Test automation is the use of scripts to automate unit, functional, and integration testing every time a change is made to the API code base. Whilst this is by no means a new phenomenon or specific to APIs, APIs enable fast testing because of the focus on rapid deployment. Whereas testing of complex middleware stacks can be challenging to automate due to the need for tearing down, reconfiguring, and bringing up multiple tiers at the same time, the lightweight architecture of microservices coupled with a container based infrastructure makes testing of APIs a lot easier and integration defects can often be discovered early.
Programmable infrastructure is the application of DevOps practices to deploy and operate API services and infrastructure. DevOps is a new concept, which applies agile development techniques to systems and network operations. For instance, instead of splitting development and operations into two separate teams or departments, DevOps stresses the need for operations people to work as part of a development team in order to increase collaboration. This is particularly useful for firms where APIs evolve rapidly and new versions are deployed weekly or even daily. Achieving and sustaining efficient DevOps requires significant automation of infrastructure services using tools such as Docker, Chef, and Ansible to deploy and manage releases to the cloud, automate configuration management, and reduce effort spent on manual administration tasks.
Self-scalability refers to the ability of microservices to automatically scale out on the fly without the need for waiting for IT to provision an entirely new virtual server, allocate storage, installing the operating system. etc. Since microservices are often associated with lightweight container technology (such as Docker), it is possible for an instance of a microservice to automatically spawn hundreds or thousands of new instances of itself on the fly during peak demands (and scale down as well). This is very different to the "classic" enterprise IT environment where enterprise services and dependent business applications are deployed in large hypervisors, which take a long time to prepare, provision, and spin up. The key difference lies in the ability of container technology to quickly deploy a new virtual machine image in milliseconds in combination with the deliberate stateless nature of microservices. By having no shared state between service instances, new service instances can be dynamically created, provisioned, and shut down, all transparently to the API consumer.
Multi-channel is the principle of designing all APIs for consumption by multiple devices and end users, providing a seamless experience regardless of the client. A commonly used technique for developing reusable APIs for multiple channels is using standards from mobile development such as JSON4 (Javascript Object Notation) for messages and OAuth5 for security, which ties well in with mobile native mobile/tablet application and web based applications. The lightweight overhead of these standards means that they fit well with devices where battery life and bandwidth are scarce.
All of the above principles are key to why APIs have caused wide disruption and adoption. That said, SOA is much less tied to its physical and practical manifestation. Therefore, we propose, it is probably more correct to view APIs as a practical application of and extension to SOA retrofitted to age of multi-channel retail and mobile devices.
How APIs deliver business value
Companies invest in APIs, not only for their technical elegance, but because they offer improved speed to market for new products and services. In the following we explore this in detail.

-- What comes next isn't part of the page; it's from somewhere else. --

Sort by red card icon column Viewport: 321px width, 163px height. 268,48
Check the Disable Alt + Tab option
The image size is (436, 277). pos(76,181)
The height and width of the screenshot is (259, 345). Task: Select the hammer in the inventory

Firstly, speed to market stems from the fact that a small group of developed can very quickly build a prototype API and deploy it on a cloud service within days. Depending on the complexity of the underlying system or problem the API encapsulates, it is very easy to build a prototype application or web page, which invokes the API and mashes it up with data from other services. As long as the API contract (that is, the collection of input and output parameters and naming data types used to access the service), a development team can then gradually deploy changes to improve the service without impacting other parts of the overlying applications / service consumers. This model of decoupling application dependencies through simple interfaces fits very well with agile delivery teams that release new software early and often as they can iterate and deliver new features, provided that the API remains the same. Rapid prototyping of enterprise IT services suddenly becomes very real.
Secondly, speed to market stems from testability and automated quality assurance. Whilst SOA conceptually provided a great opportunity to automate testing through continuous integration practices, the influence of heavyweight ESB platforms made it very cumbersome to set up, test, and tear down an entire ESB environment without considerable effort and resources. The use of lightweight containers and low overhead run times for deploying and running APIs means that they are very easy and fast to deploy and script. Every time a change is made to source code, multiple integration tests can be run instantly with errors reported within minutes rather than at the end of a six months development cycle.

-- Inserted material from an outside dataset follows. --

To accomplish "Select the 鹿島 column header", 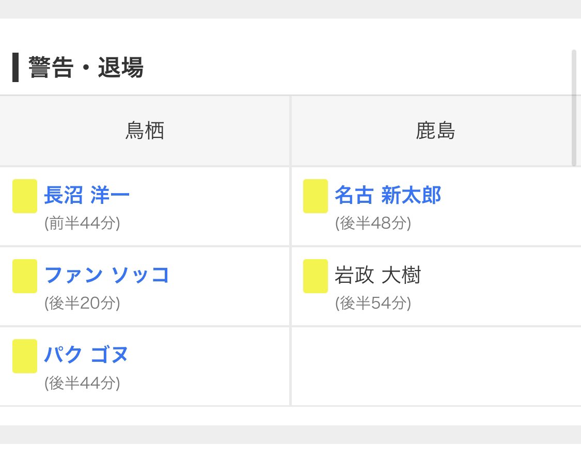I will click(x=435, y=131).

Finally, speed to market stems from simplicity, enabling changes to be implemented quickly. Where SOA through Web Services evolved into a web of abstractions supported by very complex, integrated tools, API developers often promote the use of text files and minimalist technologies to develop and deploy services. Changing a data type does not require new schemas to be generated, shared, or parsed. It is just a change in a text file. As a result, developers are more efficient resulting in lower costs to deliver, which, in turn, attracts new investments.

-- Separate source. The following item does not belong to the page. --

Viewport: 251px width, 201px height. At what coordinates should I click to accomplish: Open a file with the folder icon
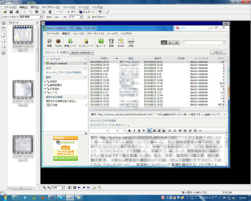tap(5, 12)
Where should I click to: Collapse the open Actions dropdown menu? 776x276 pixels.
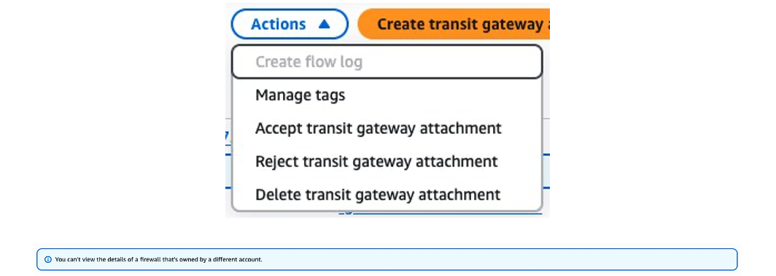(290, 24)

A key observation is that API efforts are often funded and driven outside of the traditional IT organisation. Similar to how mobile apps have grown as “skunkworks” projects emerging out of the marketing department, many companies build APIs as part of a strategy to launch a completely new product or spin-off. By being an integral part of a business model, APIs attract funding and capital that traditional business cases for SOA were struggling to find. A particular pattern I have observed is the strategy to take an in-house back-end function such as billing and payments and turn it into a revenue stream by encapsulating the function in a simple API and reselling it to other businesses on an as-a-service basis. For example, a large retailer had its own PCI-DSS6 compliant payments switch, which it used solely for its own stores. It successfully transformed this switch from a cost centre into a new revenue source by ‘wrapping’ the switch in a new public payments API offered to small retailers - at a lower rate compared to existing payment gateway providers, which were largely dominated by banks.
What it takes to deliver APIs: implications for delivery organisations
A key difference, which appears multiple times in this article, is the notion of how APIs are different to SOA and other enterprise IT approaches because of the way they are delivered. Agile and self-organising teams with development, infrastructure, and automation skills are often seen as the response, but there is much more to it. The transition to an API enabled enterprise requires large changes to the traditional way of planning, building, and running IT – we call it the two speed operating model for IT.
With APIs and other digital initiatives growing out of multi-channel marketing strategies and skunkworks projects, sometimes with only limited involvement of corporate IT, there is an increasing gap between what digital and IT delivery organisations require to operate. Digital focuses on quickly developing and delivering new digital offerings and APIs to the market whereas corporate IT focuses on keeping the lights on. Digital requires new technology capabilities, which can be too complex or costly to deliver on in houses or managed service infrastructure: on-demand cloud infrastructure, which allows for new virtual machines to be provisioned within seconds, software defined networks, and virtual load balancers with horizontal and vertical auto scaling in line with demand. Similarly digital delivery emphasises different skills with designers, developers, and DevOps engineers working in closely knit agile teams to deliver new services, whereas many traditional IT organisations operate on a plan/build/run basis relying on operational, service management, and sourcing experts to excel.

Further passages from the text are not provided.